How do you handle the following hurtful words…

  • Would it make a difference of who said it to you?

  • A spouse, a friend, a family member or your adult child?

 





‘You have nothing of value, what do you expect us to do with your things when you die, take it to goodwill or a dumpster?’

  • This statement shocked me to my core, was a very painful thing to hear. Not only is it disrespectful, but it is also dismissive and cutting. I don’t need to justify my worth or my life through possessions. Nor do I deserve to be criticized for my belongings.

 

‘You are so self-centered cause you do your hair and make-up every day. What kind of role model do you think you are for your grandkids?’

  • Doing my hair and makeup is part of how I show up for the day. It is my self-care. It doesn’t make me self-centered, and it doesn’t diminish my role as a grandmother.

 

‘You were never a good mother; you have always been a perpetual teenager.’

A “perpetual teenager” does not:

  1. Become a licensed therapeutic foster parent for six years

  2. Complete 1,000’s of hours of training

  3. Show up daily for other people’s children

  4. Work 12 years inside their child’s school

That statement was to undermine my identity, my history, and my work as a mother. It’s especially cruel because it erases my years of care, presence, and service. People who feel unresolved pain sometimes cope by devaluing a parent entirely, turning complexity into a single, harsh narrative. Them saying it, doesn’t make it true. It makes it simpler for them to carry their own hurt. That description doesn’t fit my life.
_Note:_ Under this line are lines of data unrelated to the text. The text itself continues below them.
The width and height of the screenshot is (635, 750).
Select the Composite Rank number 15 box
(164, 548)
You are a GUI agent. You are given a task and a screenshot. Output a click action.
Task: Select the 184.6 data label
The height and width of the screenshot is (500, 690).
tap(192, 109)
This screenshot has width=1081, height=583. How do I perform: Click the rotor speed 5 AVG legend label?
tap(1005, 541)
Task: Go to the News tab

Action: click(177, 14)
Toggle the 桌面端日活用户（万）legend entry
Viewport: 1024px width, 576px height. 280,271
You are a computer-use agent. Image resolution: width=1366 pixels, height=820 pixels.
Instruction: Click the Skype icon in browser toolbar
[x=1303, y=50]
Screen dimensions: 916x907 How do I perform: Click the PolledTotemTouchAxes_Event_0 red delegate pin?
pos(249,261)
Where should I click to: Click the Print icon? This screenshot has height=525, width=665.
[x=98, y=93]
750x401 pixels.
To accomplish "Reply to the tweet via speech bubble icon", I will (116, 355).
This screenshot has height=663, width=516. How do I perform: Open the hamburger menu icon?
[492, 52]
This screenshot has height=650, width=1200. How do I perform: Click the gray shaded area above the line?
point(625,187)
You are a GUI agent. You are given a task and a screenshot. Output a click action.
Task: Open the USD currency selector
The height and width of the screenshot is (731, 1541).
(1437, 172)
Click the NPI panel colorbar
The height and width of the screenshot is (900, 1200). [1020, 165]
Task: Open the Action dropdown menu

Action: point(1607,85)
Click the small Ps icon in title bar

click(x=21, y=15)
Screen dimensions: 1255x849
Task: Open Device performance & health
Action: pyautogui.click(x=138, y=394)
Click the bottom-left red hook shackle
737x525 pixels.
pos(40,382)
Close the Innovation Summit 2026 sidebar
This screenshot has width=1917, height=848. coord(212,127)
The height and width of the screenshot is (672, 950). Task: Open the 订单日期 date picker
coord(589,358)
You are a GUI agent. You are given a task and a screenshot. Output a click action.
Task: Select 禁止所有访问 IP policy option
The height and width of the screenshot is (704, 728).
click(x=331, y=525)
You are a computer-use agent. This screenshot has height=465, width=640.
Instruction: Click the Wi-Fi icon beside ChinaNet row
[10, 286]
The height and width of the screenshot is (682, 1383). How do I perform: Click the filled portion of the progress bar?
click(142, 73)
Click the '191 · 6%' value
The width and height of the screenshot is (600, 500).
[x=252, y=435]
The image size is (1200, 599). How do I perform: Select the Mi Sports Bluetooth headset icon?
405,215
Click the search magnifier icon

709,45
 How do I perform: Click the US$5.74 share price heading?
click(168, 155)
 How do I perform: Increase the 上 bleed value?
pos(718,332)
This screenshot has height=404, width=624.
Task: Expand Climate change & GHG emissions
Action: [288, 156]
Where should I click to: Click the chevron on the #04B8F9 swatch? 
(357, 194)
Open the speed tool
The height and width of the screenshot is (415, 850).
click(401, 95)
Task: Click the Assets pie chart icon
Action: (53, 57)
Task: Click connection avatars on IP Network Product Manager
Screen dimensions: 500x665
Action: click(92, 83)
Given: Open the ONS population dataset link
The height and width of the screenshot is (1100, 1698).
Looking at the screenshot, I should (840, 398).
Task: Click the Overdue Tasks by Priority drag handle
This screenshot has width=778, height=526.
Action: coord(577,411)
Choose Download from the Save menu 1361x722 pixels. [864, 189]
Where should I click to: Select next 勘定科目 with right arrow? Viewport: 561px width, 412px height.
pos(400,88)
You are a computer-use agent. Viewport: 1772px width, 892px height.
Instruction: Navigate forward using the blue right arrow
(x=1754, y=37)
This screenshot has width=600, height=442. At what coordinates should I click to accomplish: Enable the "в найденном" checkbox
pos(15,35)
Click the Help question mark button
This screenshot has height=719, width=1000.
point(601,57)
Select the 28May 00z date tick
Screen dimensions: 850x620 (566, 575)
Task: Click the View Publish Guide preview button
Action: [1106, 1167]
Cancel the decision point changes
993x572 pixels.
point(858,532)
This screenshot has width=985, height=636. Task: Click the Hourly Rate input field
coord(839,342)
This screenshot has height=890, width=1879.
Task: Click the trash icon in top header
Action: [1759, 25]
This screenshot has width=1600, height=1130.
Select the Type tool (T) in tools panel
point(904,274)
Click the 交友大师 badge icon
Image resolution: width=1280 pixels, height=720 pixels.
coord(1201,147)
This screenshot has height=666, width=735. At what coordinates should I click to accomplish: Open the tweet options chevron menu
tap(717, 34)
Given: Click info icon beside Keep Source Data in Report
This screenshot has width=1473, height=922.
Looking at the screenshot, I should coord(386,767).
These statements were all made in a counseling session arranged by my adult child. I was not allowed to name facts, context, or even ask clarifying questions. This was not collaborative therapy. The counselor overcorrecting toward “validation” of feelings, protecting the narrative of my estranged daughter, disallowed myself from having a voice, or prospective.

“This is about my feelings, not facts” does not give someone license to:

  1. make character assassinations

  2. rewrite history without challenge

  3. using counseling as an avenue for emotional unloading without accountability


Seeking understanding, is exactly what counseling / therapy is supposed to support. The counselor’s role is to hold the container, not tilt it so far that one person is emotionally exposed while the other is emotionally unchecked. I’ve lived a responsible, service-oriented life.I showed up, in schools, in foster care, in family, in crisis. No counselor’s framework gets to erase that.

Though I paused these counseling sessions and wanted a true therapist to continue, I was denied. I didn’t fail this attempt to work on our relationship. I was outnumbered emotionally, and I continue to stay present. And that matters.


My goal wasn’t to win the argument with any of these statements. I needed to protect my sense of self while modeling exactly the behavior, I’d want my grandkids to see.


Ms. Shannon

Just My 2 Cents ©


1372 days and counting...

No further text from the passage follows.